One good rule of the road—and life really—is to ask yourself, “How would this behavior look from the perspective of a judge or a jury?” Act accordingly.

Vermont cannabis transportation laws

Under Act 86 passed in 2018, a person operating a vehicle on a public highway may not possess any cannabis in the passenger area of the vehicle, defined as any area readily accessible to the operator or passengers while in their seating positions, including the glove compartment. In a vehicle not equipped with a trunk, the area behind the last upright seat could suffice. Violators are fined $500—a steep price compared to the $25 penalty for an open container of alcohol.

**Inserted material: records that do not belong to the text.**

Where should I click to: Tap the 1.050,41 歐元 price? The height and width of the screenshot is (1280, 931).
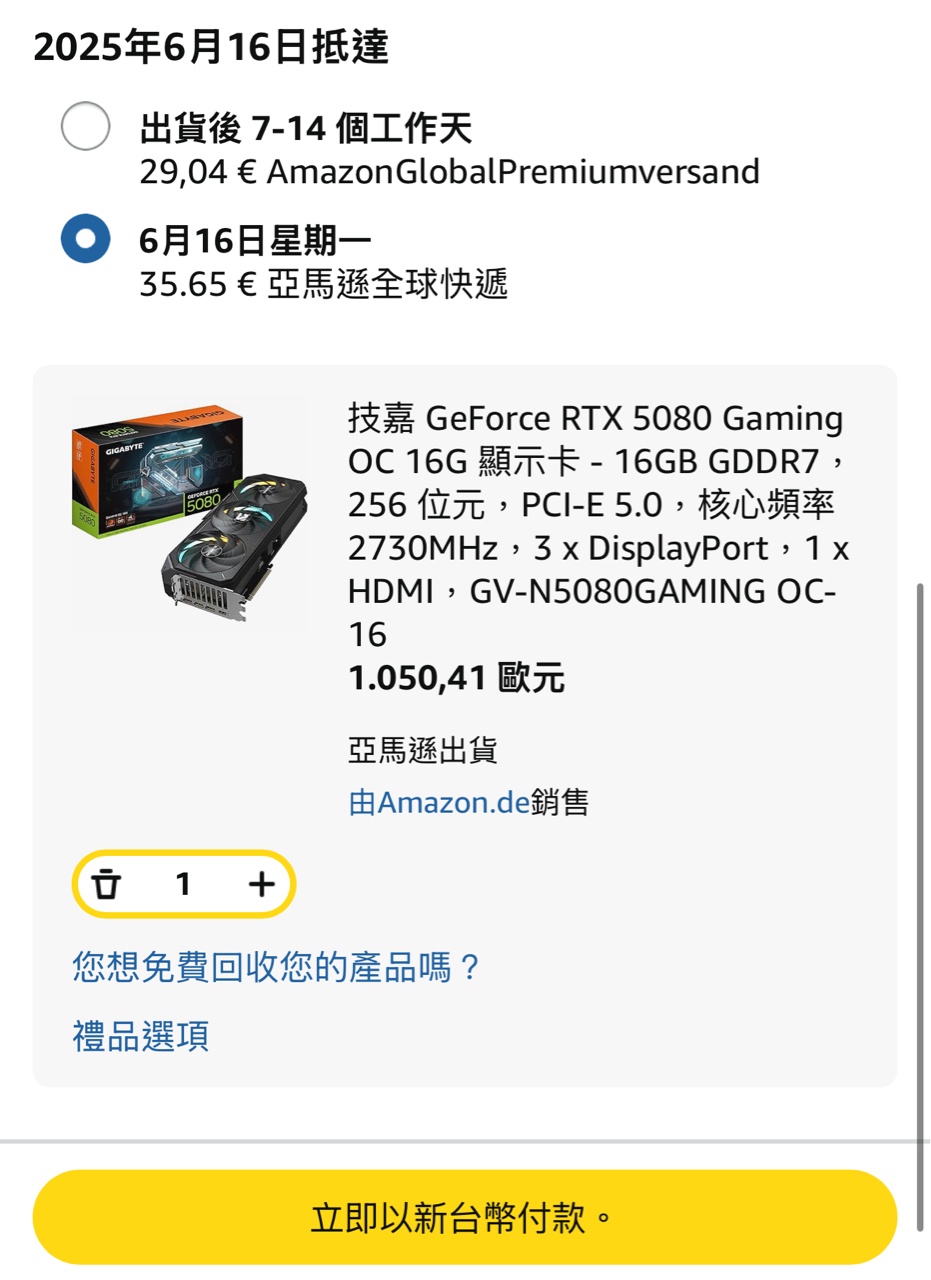(456, 680)
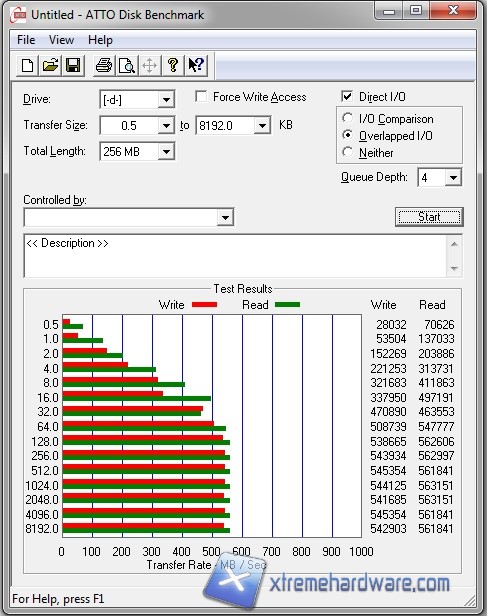Click the Start button
Viewport: 487px width, 616px height.
(429, 217)
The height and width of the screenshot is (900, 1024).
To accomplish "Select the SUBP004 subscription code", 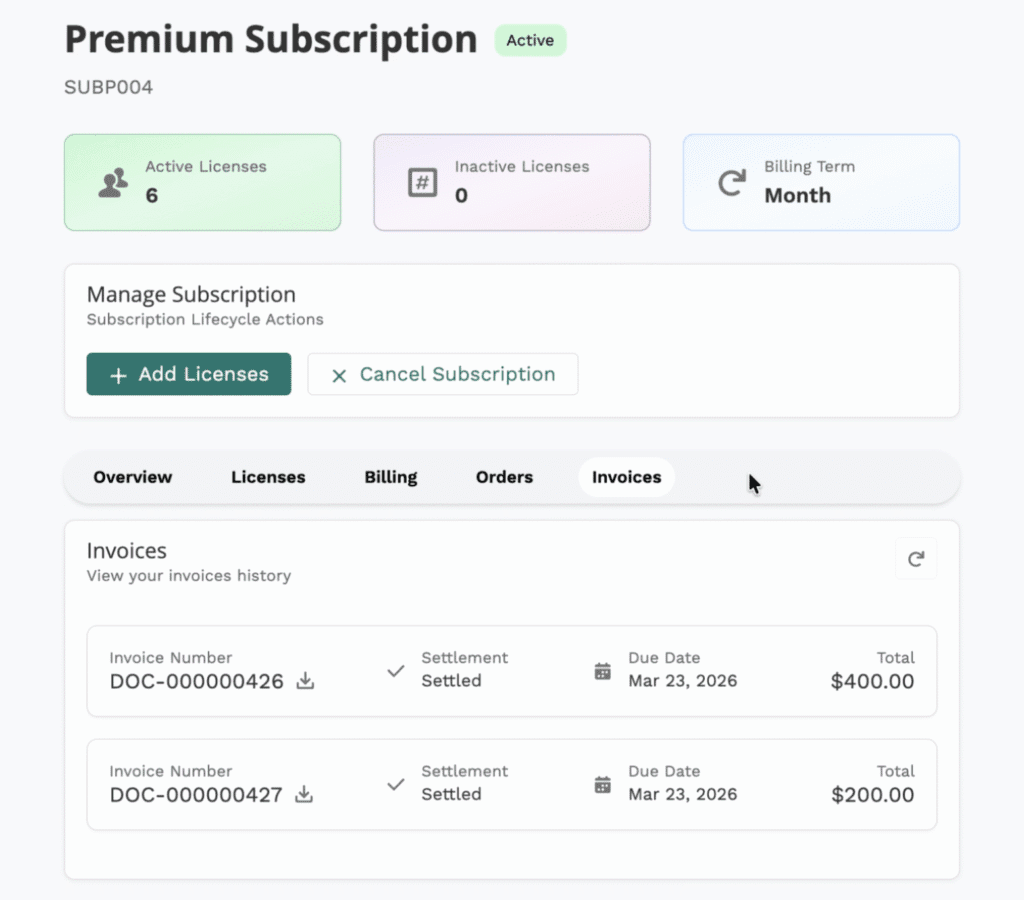I will pos(108,87).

Vermont’s limits are also strict: up to one ounce of cannabis or five grams of concentrate is allowed.

Washington cannabis transportation laws

Washington is specific about its cannabis transport laws. Cannabis must be stored in the trunk of the vehicle, in some other area of the vehicle not normally occupied or directly accessible by the driver or passengers if the vehicle does not have a trunk, or in a package, container, or receptacle that has not been opened or the seal broken or contents partially removed. A center compartment or glove compartment is not good enough.

Washington, DC cannabis transportation laws

You can possess or transport cannabis weighing less than two ounces, but here’s a buzzkill: federal officers can arrest you under federal law at any time for any amount of cannabis. For example, the US Park Police can arrest a person for possessing cannabis in the trunk of their car while at any National Park Service land.